Le poche, pochissime proposte messe in campo dal Governo non sono sufficienti. "Il bonus baby sitter e il congedo parentale non bastano a risolvere la gestione familiare, la cura dei figli e soprattutto i conti alla fine del mese. Uno dei due coniugi, quando la famiglia è “regolare” - ma sappiamo quante sono le famiglie monogenitoriali che soffrono ancora di più questa situazione - dovrà rinunciare a tutto o in parte al proprio lavoro per affrontare questa situazione.

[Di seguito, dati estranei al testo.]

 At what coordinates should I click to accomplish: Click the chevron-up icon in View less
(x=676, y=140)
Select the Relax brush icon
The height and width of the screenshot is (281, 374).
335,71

Quanto alle donne, nel loro doppio ruolo di lavoratrici e principali artefici delle attività di cura all’interno della famiglia, concorrono anch’esse alla crescita del paese, forse anzi molto più degli uomini, nell’accudimento dei futuri cittadini".

Il Cantiere delle Donne ha sollevato il problema ma chiede che venga studiata una soluzione che offra un’alternativa a questa impasse, rendendosi disponibile a lavorare per trovare soluzioni concrete a partire dal basso e insieme alle donne, agli uomini, alle famiglie.

"Stiamo organizzando - confermano le animatrici del gruppo - per i propri membri alcuni incontri, condivisi poi anche pubblicamente, con esponenti politici, locali e nazionali, per un confronto costruttivo. Abbiamo sentito l’assessore veneto Elena Donazzan,sentiremo l’onorevole Sara Moretto e Emma Bonino, solo per citare le ultime “politiche” invitate. Da questi incontri di confronto importante vogliamo emergano fatti, proposte, appelli per cambiare dal basso il nostro paese e contribuire a una crescita sana, armonica, economica e psicologica insieme, affinché il tanto citato futuro dell’Italia, che è futuro dei bambini, dei ragazzi, ma anche delle donne e degli uomini di questo grande Paese, venga non solo preso in considerazione, ma attivamente sostenuto".